PASSAGE FOR REVIEW:
......

Tuesday, January 7, 2020

From a young age, Janet (Moylan) Ritter (’92 BSPh, ’94 PharmD) learned that almost anyone could be a good athlete with enough practice but that being a good student-athlete took a special sort of person, someone who could keep up with a rigorous physical regime, but also keep up with a weekly schedule of academic work that left barely enough time for a few hours of shut-eye. “Studying pharmacy and also playing women’s volleyball at the University of Iowa took immense focus,” says Ritter, who lives with her husband, Dave, and their five children in Tinley Park, Illinois. “Both activities demand considerable amounts of time, energy and effort. I had to be constantly ‘on’ in order to keep up with everything.”

Janet Ritter Credits Sports and Academics for Her Success
Janet Ritter
​​​​​'92 BSPh, '94 PharmD

My time at Iowa was invaluable for preparing me for my career in clinical practice, academia, and industry,” says Ritter. “I encourage all students to take full advantage of opportunities to interact with faculty members because this will help you understand complex material and provide a solid foundation for clinical rotations.

Volleyball shorts and lab coats

Ritter was recruited to play on Iowa’s women’s volleyball team despite the fact that she was small for the sport – standing at just 5-feet-7-inches. She served as starting setter for the Hawkeyes for all four years of her undergraduate career at Iowa and led the team in assists and digs each year. “Blocking was not my forte due to my relatively short height, but I made up for it with my agility on the court,” says Ritter, who was the first NCAA female athlete to graduate from the College of Pharmacy. During her years on the Iowa City campus, Ritter especially enjoyed the therapeutics courses she took. These courses taught Ritter how to work with patients, identify drug-related problems, and recommend care plans. Ritter, who is the medical managed care director for Sanofi Genzyme, a global pharmaceutical company, says she still uses the same approach to patient care today. “My time at Iowa was invaluable for preparing me for my career in clinical practice, academia, and industry,” says Ritter. “I encourage all students to take full advantage of opportunities to interact with faculty members because this will help you understand complex material and provide a solid foundation for clinical rotations.”

......

WORK INSTRUCTIONS:
**a.** Do these statements agree with the profile of Janet Ritter? Answer yes or no for each and quote the words from the profile that decide it.
(i) Ritter was the Hawkeyes' starting setter in all four years of her undergraduate career.
(ii) Ritter calls blocking her strongest skill on the court.
(iii) Ritter and her family live in Iowa City.
**b.** According to the profile of Janet Ritter, what position does she hold at Sanofi Genzyme?
**c.** Write what comes next in the profile of Janet Ritter, beginning after its final sentence.

DATA EXCERPT:

......

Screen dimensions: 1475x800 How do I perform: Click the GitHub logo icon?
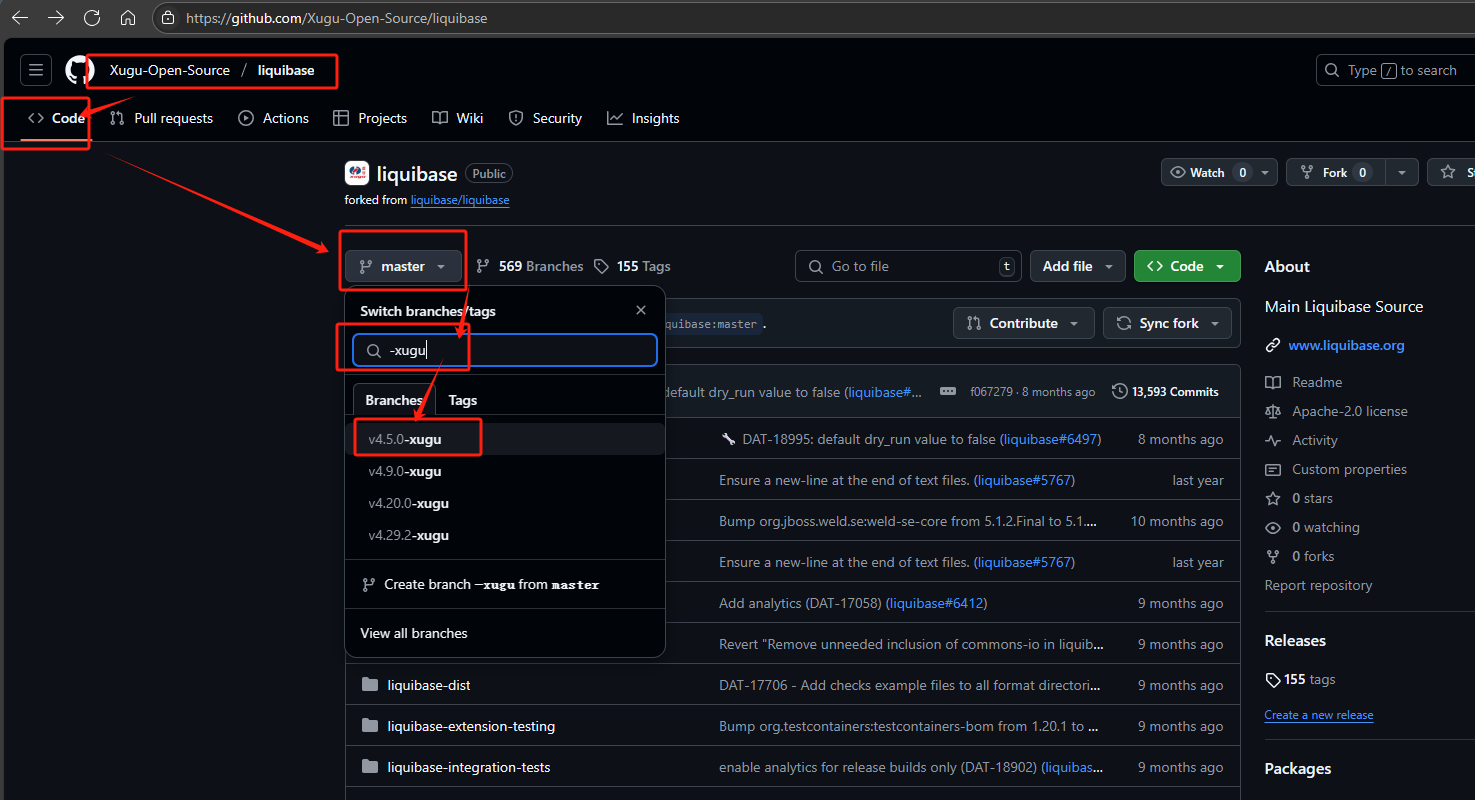pos(79,70)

......

SET OF ANSWERS:
**a.**
(i) Yes: "She served as starting setter for the Hawkeyes for all four years of her undergraduate career at Iowa"
(ii) No: "Blocking was not my forte due to my relatively short height"
(iii) No: "who lives with her husband, Dave, and their five children in Tinley Park, Illinois"

**b.** She is the medical managed care director for Sanofi Genzyme.

**c.**
Raising Hawkeye kids

As a mother, Ritter talks often with her children about the value of education. Her oldest child, daughter Samantha, will graduate in May with degrees in biology and chemistry from Colorado Mesa University. Samantha also plays college volleyball, just like her mother, and is considering pursuing a graduate degree at the University of Iowa. Ritter’s oldest son, Jackson, already attends Iowa, and is a member of the Iowa football team. He is a student at the Tippie College of Business. “I’d love to have both Samantha and Jackson at the University of Iowa, and I know they’d love to be on the same campus together,” says Ritter. “They have grown up hearing stories about Iowa City and the incredible experience I had at Iowa.” Ritter’s three other children – sons Ben, DJ and Jacob – may also follow in their mother’s footsteps and attend Iowa. The three younger children play multiple sports, and balancing their athleticism and schoolwork is a common dinner table conversation, she says. “Sports teaches a lot of invaluable lessons, but ultimately, an athletic career is transient,” Ritter says. “My husband and I try to teach our children how to find the right balance between sports and academics, but we also stress that academics should always take precedence.”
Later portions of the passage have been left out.